03 septembre 2006
Le Cri du péagiste dans sa cabine même
02 septembre 2006, Pierre Assouline, La République des Livres
Ils sont vraiment très forts au Dilettante. Au moment préçis où réapparaît sur les cimaises du musée d'Oslo Le Cri d'Edward Munch qui y avait été volé il y a deux ans, apparaît en librairie Le Cri (128 pages, 14 euros, Le Dilettante)) de Laurent Graff, récit dans lequel ce vol occupe une place centrale... Jusqu'où va se nicher le démon du marketing ! On sait que certains éditeurs ont le bras long mais tout de même. Un tel signe ne saurait demeurer sans interprétation. Ad libitum... Le rapprochement s'est imposé lorsque ma voisine dans le TGV Genève-Paris, avisant le livre que j'avais entre les mains, m'a fait remarquer la troublante coïncidence. Pourquoi l'avais-je emmené pour ce court séjour sur les rives du Léman ? La dédicace de l'auteur probablement :"Le Cri. A bon entendeur, salut !" Bien trouvée, la formule. Et aussi la citation placée en épigraphe évoquant ce fameux blanc dont on se demande depuis si longtemps où il va quand fond la neige.

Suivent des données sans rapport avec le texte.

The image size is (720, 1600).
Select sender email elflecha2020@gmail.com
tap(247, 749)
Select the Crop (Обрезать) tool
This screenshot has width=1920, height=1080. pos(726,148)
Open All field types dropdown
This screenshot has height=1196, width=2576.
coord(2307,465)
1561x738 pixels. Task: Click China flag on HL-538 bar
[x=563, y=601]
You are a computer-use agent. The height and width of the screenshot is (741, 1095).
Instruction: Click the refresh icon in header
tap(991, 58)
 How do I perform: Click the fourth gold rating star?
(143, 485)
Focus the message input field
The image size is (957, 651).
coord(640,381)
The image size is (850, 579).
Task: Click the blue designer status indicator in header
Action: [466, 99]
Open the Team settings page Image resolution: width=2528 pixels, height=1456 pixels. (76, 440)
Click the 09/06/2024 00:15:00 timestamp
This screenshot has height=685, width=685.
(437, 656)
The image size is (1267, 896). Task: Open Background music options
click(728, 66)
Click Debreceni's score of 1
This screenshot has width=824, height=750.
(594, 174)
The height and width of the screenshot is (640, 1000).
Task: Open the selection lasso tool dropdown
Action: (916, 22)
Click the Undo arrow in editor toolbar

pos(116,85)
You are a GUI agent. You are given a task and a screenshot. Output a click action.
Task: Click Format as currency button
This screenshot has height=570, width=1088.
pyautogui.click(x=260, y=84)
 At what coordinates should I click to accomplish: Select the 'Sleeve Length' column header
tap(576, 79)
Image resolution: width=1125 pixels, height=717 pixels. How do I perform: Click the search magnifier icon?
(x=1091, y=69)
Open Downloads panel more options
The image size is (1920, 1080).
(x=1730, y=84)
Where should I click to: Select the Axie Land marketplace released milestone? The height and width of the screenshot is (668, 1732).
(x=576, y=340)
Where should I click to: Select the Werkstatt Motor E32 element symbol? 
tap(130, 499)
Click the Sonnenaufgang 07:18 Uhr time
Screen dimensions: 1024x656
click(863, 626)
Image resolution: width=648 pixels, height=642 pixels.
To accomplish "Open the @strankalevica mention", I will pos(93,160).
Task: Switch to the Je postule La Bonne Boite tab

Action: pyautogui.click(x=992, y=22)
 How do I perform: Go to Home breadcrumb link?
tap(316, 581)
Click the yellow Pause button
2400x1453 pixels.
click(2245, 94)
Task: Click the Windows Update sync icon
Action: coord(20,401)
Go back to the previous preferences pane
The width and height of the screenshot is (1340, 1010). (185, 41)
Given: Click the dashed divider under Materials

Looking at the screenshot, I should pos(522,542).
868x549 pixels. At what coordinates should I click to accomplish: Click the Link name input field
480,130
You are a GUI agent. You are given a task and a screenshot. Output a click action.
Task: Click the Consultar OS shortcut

On sait que Le Cri (1893) représente un visage terrifié par ce que l'on suppose être un hurlement inhumain sous un ciel rouge sang ; bouche grande ouverte, le personnage se tient la tête en se bouchant les oreilles, les traits tordus exprimant une douleur archaïque. C'est devenu une icône galvaudée à force d'être reproduite sur les couvertures de livres et les pochettes de disques, dans les manuels et les magazines, et au mur de la salle d'attente de mon ORL (mais pas sur les boîtes de chocolat). Qu'est-ce que Graff a bien pu en faire ?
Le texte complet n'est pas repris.